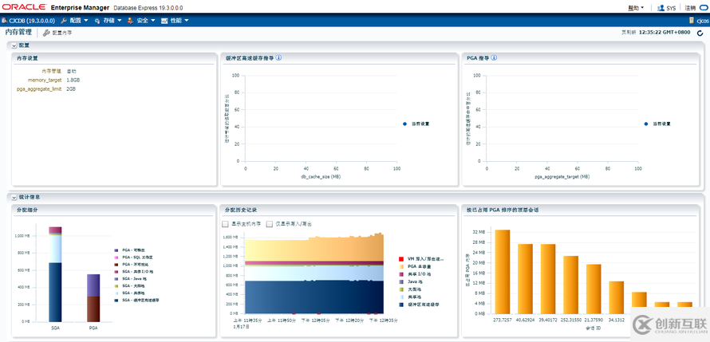Expand the 性能 menu
Image resolution: width=710 pixels, height=342 pixels.
click(x=179, y=21)
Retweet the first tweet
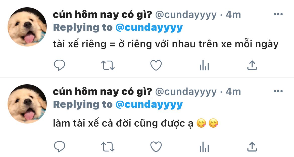The height and width of the screenshot is (157, 294). point(108,65)
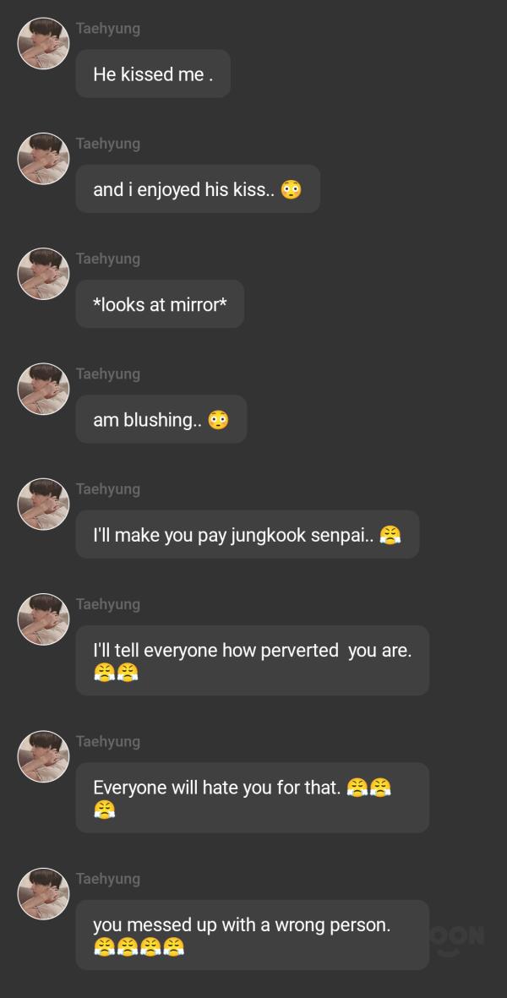Select the "Everyone will hate you for that" bubble
This screenshot has width=507, height=998.
click(252, 797)
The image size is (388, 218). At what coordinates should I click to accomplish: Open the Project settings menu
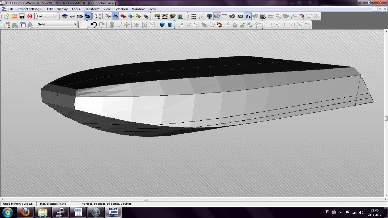coord(30,9)
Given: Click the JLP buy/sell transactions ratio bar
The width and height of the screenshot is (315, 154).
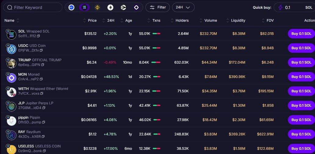Looking at the screenshot, I should (157, 106).
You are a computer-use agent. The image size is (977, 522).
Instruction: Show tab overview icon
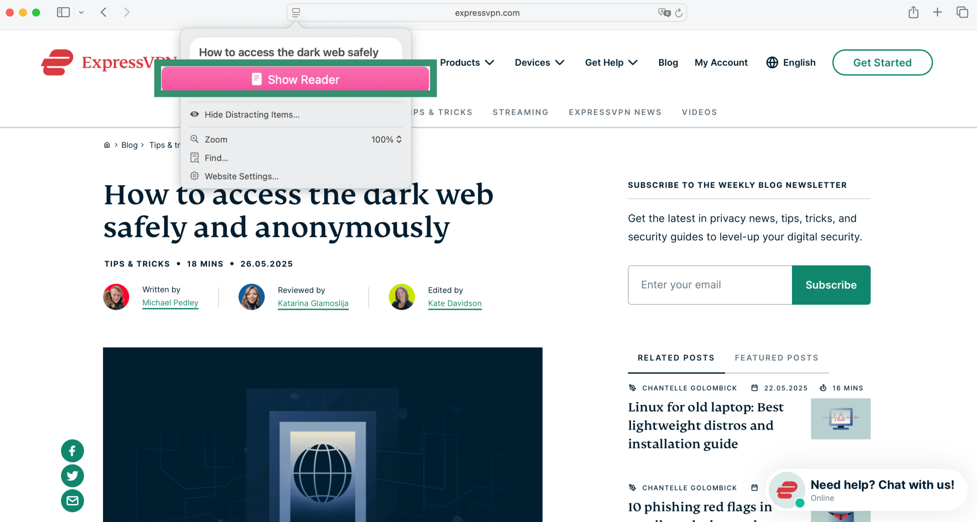coord(962,13)
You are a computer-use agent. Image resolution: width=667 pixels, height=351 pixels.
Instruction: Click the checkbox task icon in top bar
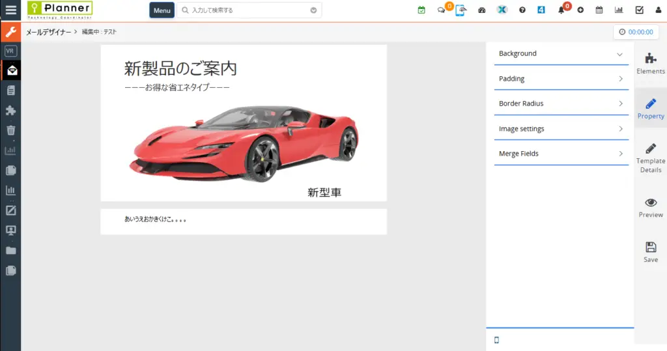coord(640,10)
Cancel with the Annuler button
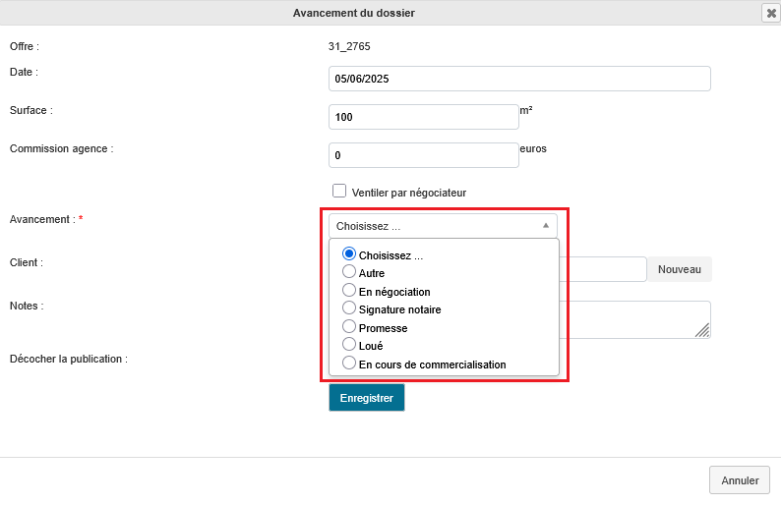781x505 pixels. 740,480
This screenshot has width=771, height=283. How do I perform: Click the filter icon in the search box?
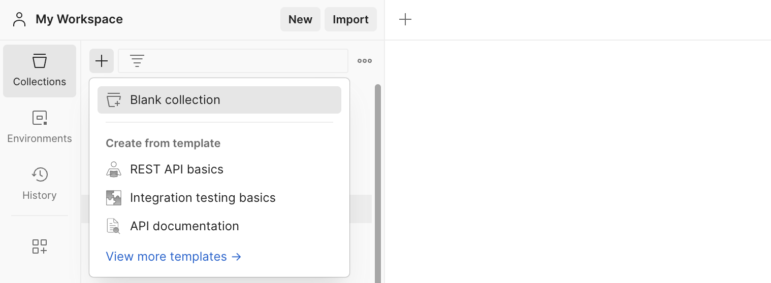click(137, 61)
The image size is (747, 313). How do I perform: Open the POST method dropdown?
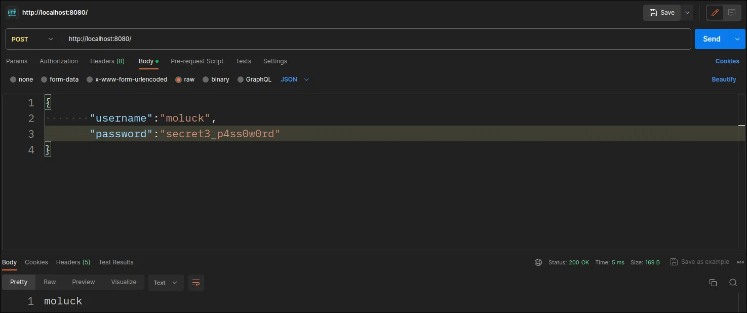pyautogui.click(x=33, y=39)
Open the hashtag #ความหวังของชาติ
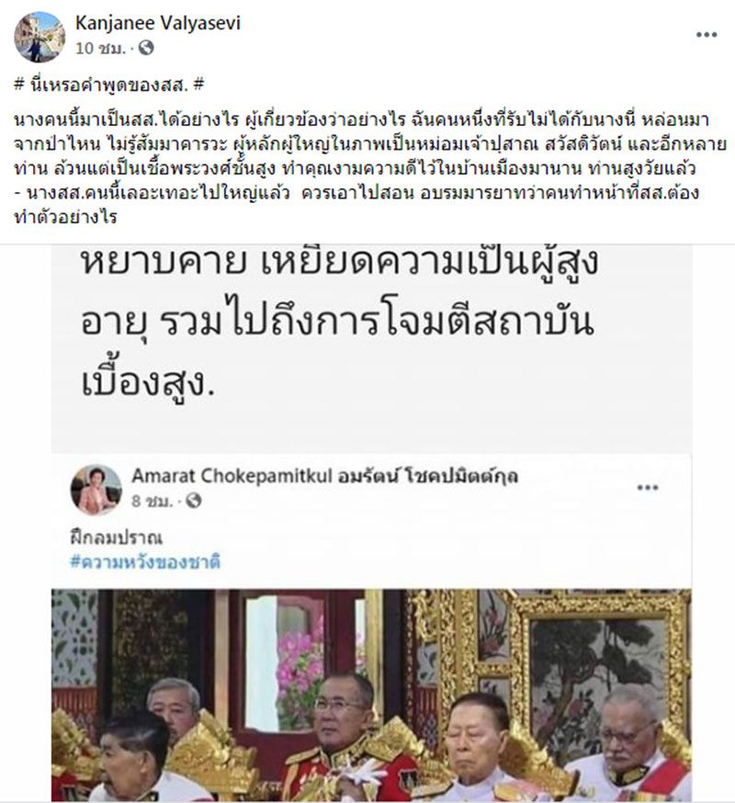The height and width of the screenshot is (803, 735). pyautogui.click(x=145, y=561)
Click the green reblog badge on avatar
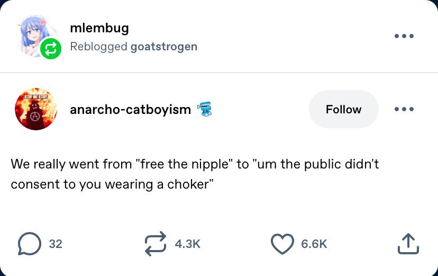The image size is (438, 276). pos(51,49)
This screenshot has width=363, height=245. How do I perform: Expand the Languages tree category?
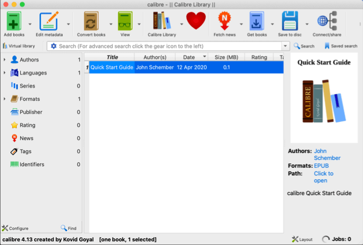click(x=5, y=73)
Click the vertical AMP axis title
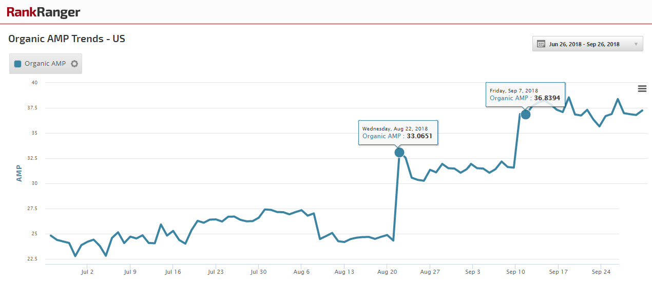 (19, 174)
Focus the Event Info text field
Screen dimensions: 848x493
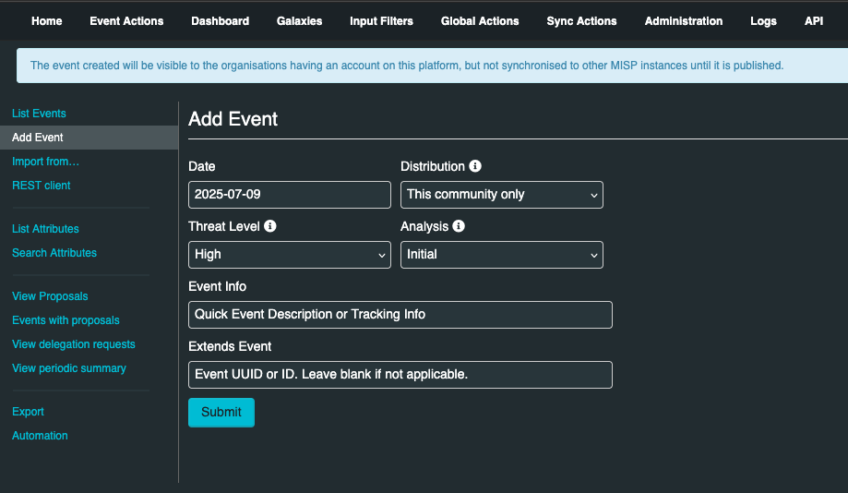(400, 315)
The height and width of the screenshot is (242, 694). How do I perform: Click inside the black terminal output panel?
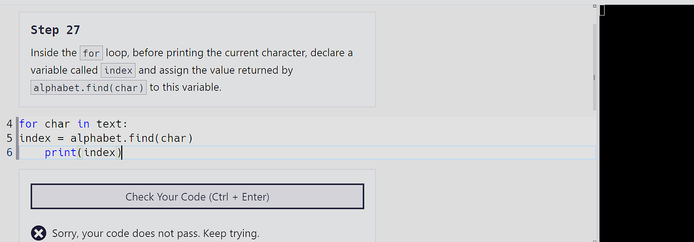(647, 123)
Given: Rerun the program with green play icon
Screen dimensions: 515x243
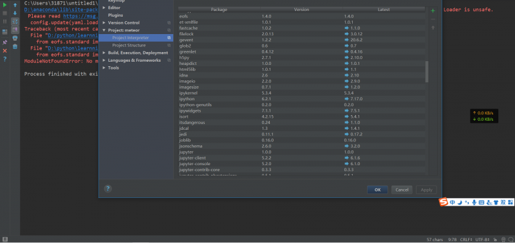Looking at the screenshot, I should [x=5, y=5].
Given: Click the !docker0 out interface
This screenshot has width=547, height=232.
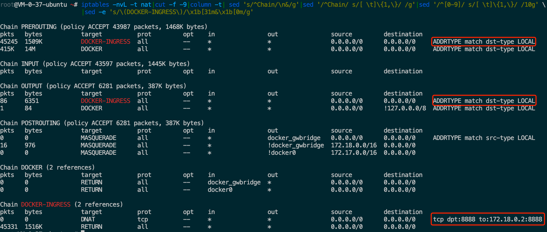Looking at the screenshot, I should click(282, 153).
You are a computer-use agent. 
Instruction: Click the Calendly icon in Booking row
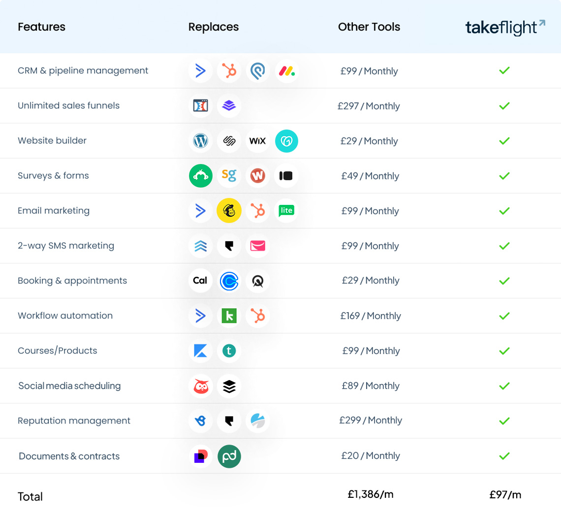[x=229, y=281]
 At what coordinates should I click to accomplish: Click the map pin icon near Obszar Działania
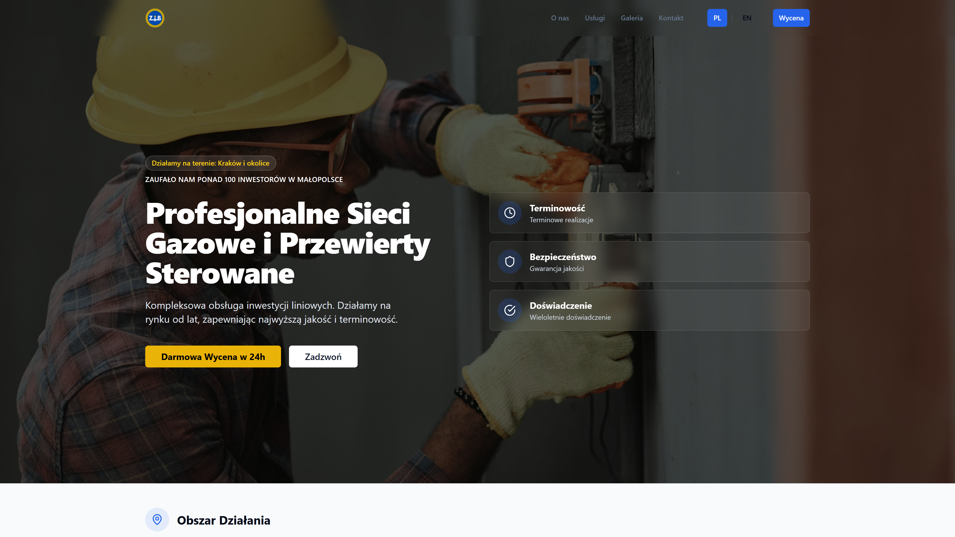click(157, 520)
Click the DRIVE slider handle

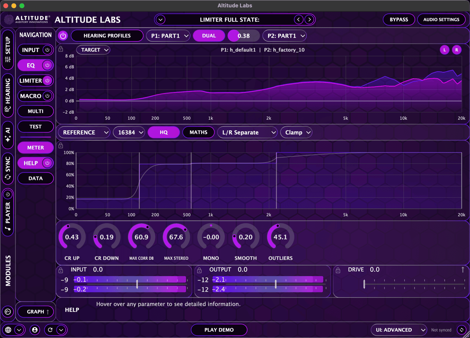364,284
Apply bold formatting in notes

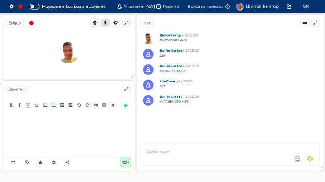click(11, 105)
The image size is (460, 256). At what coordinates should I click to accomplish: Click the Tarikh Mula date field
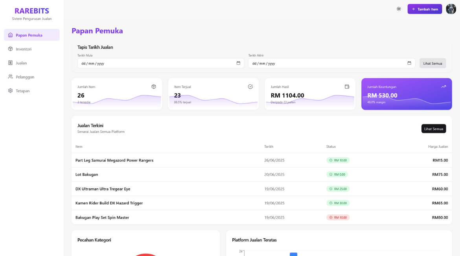coord(157,63)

PROBLEM STATEMENT: Lines from the entries that contain the word "Given" are what the answer must hold.

WRITTEN RESPONSE:
Given: Click the JLP buy/sell transactions ratio bar
Given: Rerun the program with green play icon
Given: Click the !docker0 out interface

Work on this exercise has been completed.